When the stand-alone facility opened in 2016, it represented a 10-year labor of love driven by a tirelessly passionate team that watched, and waited, brick by brick. Beginning with the very first patient, teams of physicians, nurses, specialists and therapists would take a multidisciplinary approach to treatment that involved the whole family, not just the patient.

“It’s a lot of psychology,” Sangimino says. Families want to gain a keen understanding of what their child is going through, requiring doctors to have the time and patience to walk them through it. There are tears and frustration, but still choices. That team is there to help you figure out everything from how to work out insurance problems to the roles everyone will play during treatment. “It’s a team, multidisciplinary, holistic approach that I happen to be obsessed with because I don’t see any way as a surgeon to move forward unless I see that green light of understanding,” he says. “I can’t in my soul. It may be a personality defect, but I have to see that green light — we understand, we see, we want — because no matter what we do the parents end up with that child at home. So, I think it’s worth its weight in gold to be putting the right people in that room.”

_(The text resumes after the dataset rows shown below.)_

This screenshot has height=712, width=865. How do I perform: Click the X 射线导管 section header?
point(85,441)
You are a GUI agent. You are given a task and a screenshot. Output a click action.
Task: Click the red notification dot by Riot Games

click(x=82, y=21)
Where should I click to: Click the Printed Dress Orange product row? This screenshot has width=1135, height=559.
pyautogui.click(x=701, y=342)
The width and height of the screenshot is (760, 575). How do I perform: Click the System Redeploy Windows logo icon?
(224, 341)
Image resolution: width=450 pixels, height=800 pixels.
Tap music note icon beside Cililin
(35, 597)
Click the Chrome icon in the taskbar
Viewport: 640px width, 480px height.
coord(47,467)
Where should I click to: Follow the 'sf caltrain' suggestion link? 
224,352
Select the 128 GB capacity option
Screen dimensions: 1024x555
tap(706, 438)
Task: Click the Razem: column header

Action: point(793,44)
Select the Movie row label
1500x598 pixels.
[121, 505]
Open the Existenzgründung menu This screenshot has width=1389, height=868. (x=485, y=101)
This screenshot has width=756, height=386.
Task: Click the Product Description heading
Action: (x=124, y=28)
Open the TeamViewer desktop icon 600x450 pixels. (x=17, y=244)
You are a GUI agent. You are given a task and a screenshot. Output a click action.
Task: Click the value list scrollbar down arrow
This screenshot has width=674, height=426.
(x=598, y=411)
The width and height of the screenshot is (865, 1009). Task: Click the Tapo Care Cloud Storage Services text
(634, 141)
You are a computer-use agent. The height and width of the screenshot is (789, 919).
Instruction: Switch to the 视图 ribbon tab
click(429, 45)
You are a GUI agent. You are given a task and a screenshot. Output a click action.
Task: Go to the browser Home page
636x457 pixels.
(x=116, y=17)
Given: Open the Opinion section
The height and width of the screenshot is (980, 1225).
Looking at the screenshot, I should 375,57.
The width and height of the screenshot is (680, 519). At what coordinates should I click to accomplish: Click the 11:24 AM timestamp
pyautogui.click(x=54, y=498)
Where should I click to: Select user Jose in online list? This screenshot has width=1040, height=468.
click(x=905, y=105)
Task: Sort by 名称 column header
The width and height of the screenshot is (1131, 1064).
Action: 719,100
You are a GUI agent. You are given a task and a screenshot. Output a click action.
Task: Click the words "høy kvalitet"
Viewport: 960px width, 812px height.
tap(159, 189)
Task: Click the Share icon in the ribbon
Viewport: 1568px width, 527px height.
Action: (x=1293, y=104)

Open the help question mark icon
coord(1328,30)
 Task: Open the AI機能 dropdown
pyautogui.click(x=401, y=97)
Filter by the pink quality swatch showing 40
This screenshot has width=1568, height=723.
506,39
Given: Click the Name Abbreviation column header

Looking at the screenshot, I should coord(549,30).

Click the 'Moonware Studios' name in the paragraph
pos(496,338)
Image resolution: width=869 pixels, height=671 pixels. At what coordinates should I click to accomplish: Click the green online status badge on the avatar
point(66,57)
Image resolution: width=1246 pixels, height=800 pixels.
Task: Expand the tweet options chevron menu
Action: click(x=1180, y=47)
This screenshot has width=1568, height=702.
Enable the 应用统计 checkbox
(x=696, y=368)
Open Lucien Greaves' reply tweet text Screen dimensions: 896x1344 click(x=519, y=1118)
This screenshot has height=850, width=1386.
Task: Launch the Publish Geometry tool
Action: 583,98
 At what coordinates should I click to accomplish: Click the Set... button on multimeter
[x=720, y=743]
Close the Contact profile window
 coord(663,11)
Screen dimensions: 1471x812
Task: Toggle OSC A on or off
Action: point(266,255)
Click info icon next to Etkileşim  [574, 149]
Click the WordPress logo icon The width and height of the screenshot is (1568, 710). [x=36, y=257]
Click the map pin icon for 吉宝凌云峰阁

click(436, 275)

When he sees parents go from despair to green light, that’s when he realizes that such understanding is more important than what he does surgically. Together, physician and family members shoot for one-year plans. Present options. Ask questions to gain insight into what a parent’s best hope is and what their worst fears are. “I won’t make a surgical decision until I understand those,” Sangimino says. “We make an action plan together. And then we move forward.”